If you can handle it, don’t be afraid of feeling it. Try it (maybe with a specialist if you are seeing one). Don’t feed your feelings with your thoughts of what should be’s, or what can be’s. Leave the liquid that is surrounding you alone. Remember, feeling the emotional liquid surrounding you (coffee in my absurd example) is actually helping you register the seed quality in you (your core being).
Will I Ever See Clearly?
Here is the million dollar question! Will we ever experience a pure liquid, where we see through all the ‘illusions’ or the ‘barriers’ of our senses and emotions? Especially after all this yoga, meditation and striving for enlightenment?
Well, I don’t think the lemon seed ever jumps out of the glass to meet the ‘real world’, this is my interpretation. We are in the end, limited by our perceptions and the capacities of our body (even though we have figured out ways of flying and diving, without wings or gills). However there is a possibility that the seed does become wise enough to watch the changing environment of its own nature. This is called mindfulness. And then at one moment of silent insight, a clear liquid fills the glass, and the world is seen and experienced, with as little distraction as possible. It is a moment of awe as some teachers call it. Then immediately, a thought starts filling you: ‘ I should talk about this in a yoga class or write it in a blog’. These thoughts are the signals that the liquid has lost its clarity, you have come back to the dualist perception of the mind, and you are interpreting things from your little perspective.
But it’s OK. That’s how it has always been.
Moments of clear view and awe are surrounded by many other moments of swimming in some form of coloured liquid.
So rather than worrying about what you are feeling and trying forcefully to get rid of it, enjoy your swim!**
Here is a little poem by Rumi, where he describes beautifully, the glass I am talking about and it’s called “The Guest House“.

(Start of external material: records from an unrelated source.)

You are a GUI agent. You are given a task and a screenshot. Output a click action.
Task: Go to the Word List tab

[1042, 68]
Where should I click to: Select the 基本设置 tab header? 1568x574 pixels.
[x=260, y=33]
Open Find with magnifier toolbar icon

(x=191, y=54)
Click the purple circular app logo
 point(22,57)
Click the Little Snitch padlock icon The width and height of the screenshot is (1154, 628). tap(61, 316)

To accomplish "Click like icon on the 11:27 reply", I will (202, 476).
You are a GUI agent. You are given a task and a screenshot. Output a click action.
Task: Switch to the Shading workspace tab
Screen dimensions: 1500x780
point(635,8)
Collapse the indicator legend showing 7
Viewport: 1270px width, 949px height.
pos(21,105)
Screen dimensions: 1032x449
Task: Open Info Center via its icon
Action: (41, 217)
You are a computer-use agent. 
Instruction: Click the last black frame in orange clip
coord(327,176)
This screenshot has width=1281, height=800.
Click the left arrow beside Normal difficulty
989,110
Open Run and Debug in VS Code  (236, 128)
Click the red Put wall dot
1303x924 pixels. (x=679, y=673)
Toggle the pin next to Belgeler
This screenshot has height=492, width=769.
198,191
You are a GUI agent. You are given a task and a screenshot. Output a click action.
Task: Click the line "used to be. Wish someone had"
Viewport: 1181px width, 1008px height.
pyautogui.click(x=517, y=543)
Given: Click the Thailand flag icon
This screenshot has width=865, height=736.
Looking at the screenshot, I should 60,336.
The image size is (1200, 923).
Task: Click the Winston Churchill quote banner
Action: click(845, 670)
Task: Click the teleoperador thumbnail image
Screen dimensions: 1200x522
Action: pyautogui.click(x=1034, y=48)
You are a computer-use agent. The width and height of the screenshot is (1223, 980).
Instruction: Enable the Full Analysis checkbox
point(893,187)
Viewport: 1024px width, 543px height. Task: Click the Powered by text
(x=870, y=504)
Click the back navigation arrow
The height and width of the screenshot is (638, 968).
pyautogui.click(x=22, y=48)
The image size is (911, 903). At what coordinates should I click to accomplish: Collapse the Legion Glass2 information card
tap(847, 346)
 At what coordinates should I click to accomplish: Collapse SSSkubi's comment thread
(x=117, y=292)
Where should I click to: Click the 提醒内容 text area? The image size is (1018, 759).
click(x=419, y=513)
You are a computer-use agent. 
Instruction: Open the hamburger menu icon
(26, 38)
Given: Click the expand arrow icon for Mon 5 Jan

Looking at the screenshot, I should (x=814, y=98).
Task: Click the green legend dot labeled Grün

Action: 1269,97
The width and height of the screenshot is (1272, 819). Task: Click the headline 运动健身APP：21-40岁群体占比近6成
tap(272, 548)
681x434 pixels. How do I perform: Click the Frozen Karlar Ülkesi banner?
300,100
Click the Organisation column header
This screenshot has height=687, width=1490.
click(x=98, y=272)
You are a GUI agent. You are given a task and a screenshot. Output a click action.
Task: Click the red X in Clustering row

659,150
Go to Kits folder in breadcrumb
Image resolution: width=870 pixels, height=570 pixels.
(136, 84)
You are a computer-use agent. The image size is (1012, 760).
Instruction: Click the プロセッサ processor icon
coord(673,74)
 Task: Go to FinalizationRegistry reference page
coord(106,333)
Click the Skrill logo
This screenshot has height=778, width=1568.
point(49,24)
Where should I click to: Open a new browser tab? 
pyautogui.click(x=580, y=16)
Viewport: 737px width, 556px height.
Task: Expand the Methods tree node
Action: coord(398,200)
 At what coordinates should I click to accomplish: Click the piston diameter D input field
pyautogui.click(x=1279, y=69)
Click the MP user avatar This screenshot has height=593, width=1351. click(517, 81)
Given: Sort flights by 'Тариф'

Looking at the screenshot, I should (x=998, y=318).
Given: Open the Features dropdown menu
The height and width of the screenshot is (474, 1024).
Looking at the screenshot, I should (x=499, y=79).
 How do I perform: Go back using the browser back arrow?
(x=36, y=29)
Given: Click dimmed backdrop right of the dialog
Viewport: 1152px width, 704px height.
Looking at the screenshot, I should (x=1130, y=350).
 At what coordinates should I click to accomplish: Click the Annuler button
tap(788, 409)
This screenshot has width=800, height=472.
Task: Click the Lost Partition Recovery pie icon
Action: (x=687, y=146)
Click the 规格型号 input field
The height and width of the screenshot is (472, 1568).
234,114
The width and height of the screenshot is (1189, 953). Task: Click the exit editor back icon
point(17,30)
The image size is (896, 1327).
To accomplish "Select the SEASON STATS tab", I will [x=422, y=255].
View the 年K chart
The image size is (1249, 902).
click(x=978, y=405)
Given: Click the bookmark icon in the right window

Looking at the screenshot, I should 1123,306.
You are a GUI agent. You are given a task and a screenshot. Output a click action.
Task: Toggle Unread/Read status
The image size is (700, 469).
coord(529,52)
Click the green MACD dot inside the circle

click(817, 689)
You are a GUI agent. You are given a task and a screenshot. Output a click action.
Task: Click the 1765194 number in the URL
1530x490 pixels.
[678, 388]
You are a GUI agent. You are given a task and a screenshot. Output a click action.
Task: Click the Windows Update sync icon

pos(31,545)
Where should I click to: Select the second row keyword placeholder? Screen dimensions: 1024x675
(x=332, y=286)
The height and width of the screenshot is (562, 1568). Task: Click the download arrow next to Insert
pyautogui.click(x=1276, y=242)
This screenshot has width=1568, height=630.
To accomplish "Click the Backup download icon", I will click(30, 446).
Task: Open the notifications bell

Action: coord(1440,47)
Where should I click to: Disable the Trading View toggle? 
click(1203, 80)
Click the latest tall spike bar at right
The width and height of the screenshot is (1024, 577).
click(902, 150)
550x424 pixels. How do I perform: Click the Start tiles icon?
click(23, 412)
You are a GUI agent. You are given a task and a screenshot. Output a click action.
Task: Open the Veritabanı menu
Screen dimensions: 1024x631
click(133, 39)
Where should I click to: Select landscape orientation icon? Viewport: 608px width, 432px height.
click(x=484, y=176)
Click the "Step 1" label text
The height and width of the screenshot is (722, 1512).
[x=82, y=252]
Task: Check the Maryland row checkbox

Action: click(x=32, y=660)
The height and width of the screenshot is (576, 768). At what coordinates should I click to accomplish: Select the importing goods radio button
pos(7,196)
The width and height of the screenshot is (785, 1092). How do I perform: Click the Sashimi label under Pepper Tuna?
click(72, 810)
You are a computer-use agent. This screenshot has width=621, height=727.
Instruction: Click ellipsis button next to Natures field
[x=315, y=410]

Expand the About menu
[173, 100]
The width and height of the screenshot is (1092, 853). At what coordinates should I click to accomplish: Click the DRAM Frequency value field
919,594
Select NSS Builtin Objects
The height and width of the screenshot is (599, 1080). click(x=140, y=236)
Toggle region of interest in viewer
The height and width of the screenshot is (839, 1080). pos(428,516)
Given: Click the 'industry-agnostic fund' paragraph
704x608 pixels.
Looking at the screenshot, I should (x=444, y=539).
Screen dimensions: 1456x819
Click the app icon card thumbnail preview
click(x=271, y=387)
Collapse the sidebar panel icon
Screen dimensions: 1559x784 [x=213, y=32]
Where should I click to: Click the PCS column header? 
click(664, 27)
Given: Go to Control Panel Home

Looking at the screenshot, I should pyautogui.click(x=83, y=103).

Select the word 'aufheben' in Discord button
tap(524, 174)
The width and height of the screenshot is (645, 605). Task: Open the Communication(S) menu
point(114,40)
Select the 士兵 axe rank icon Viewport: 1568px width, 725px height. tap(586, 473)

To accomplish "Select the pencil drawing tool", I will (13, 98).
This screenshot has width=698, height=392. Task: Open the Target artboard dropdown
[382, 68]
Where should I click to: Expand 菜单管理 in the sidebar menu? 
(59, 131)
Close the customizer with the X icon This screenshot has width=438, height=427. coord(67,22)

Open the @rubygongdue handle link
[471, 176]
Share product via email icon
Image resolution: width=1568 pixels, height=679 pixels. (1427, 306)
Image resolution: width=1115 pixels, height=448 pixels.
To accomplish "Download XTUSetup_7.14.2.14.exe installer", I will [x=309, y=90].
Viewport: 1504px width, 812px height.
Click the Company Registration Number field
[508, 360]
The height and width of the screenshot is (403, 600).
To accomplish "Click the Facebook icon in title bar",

This being human is a guest house.
Every morning a new arrival.
A joy, a depression, a meanness,
some momentary awareness comes
As an unexpected visitor.
Welcome and entertain them all!
Even if they’re a crowd of sorrows,
who violently sweep your house
empty of its furniture,
still treat each guest honourably.
He may be clearing you out
for some new delight.
The dark thought, the shame, the malice,
meet them at the door laughing,
and invite them in.
Be grateful for whoever comes,
because each has been sent
as a guide from beyond.
**If you are having chronic depressive thoughts, mood, or having frequent mood swings, please go and speak with a specialist (therapist, psychologist, psychiatrist). This blog does not claim to contain any medical advice or medical solutions.